Mindfulness Chronicles: The Psychology of Possibility
"Mindfulness, she tells the medical school audience, is the process of actively noticing new things, relinquishing preconceived mindsets, and then acting on the new observations. Much of the time, she says, our behavior is mindless. She recounts one of her favorite anecdotes: “I once went to make a purchase and I gave [the cashier] my credit card and she saw it wasn’t signed.” The cashier asked Langer to sign it, which she did, and the cashier then ran it through the machine. When the receipt was generated, she asked Langer to sign that as well. With the newly signed card in one hand, and the receipt in the other, “[the cashier] then compared the two signatures,” Langer says, with deadpan delivery. She nods, as if counting beats, waiting for the audience to catch up. A moment later, the room rumbles with laughter.
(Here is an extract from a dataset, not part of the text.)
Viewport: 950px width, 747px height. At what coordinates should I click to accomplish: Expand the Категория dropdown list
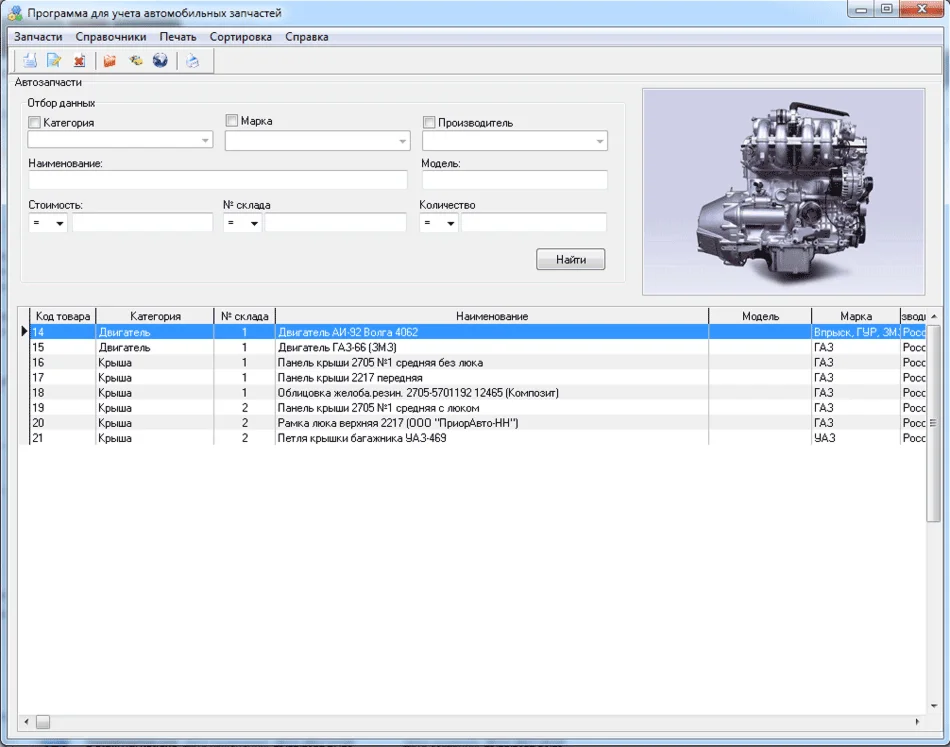coord(205,141)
Mindlessness blinds us to new possibilities, says Langer, and that is what drove her to study its flip side. Often, researchers in psychology describe what is, she explains. “But knowing what is and what can be are not the same things.”
This is what she calls “the psychology of possibility,” and Langer practiced it long before the positive psychology movement—the study of happiness and the best of human nature—came into vogue in the late 1990s (see “The Science of Happiness,” January-February 2007, page 26). Her research, she explains, is designed to break down the well-worn ruts of our thinking."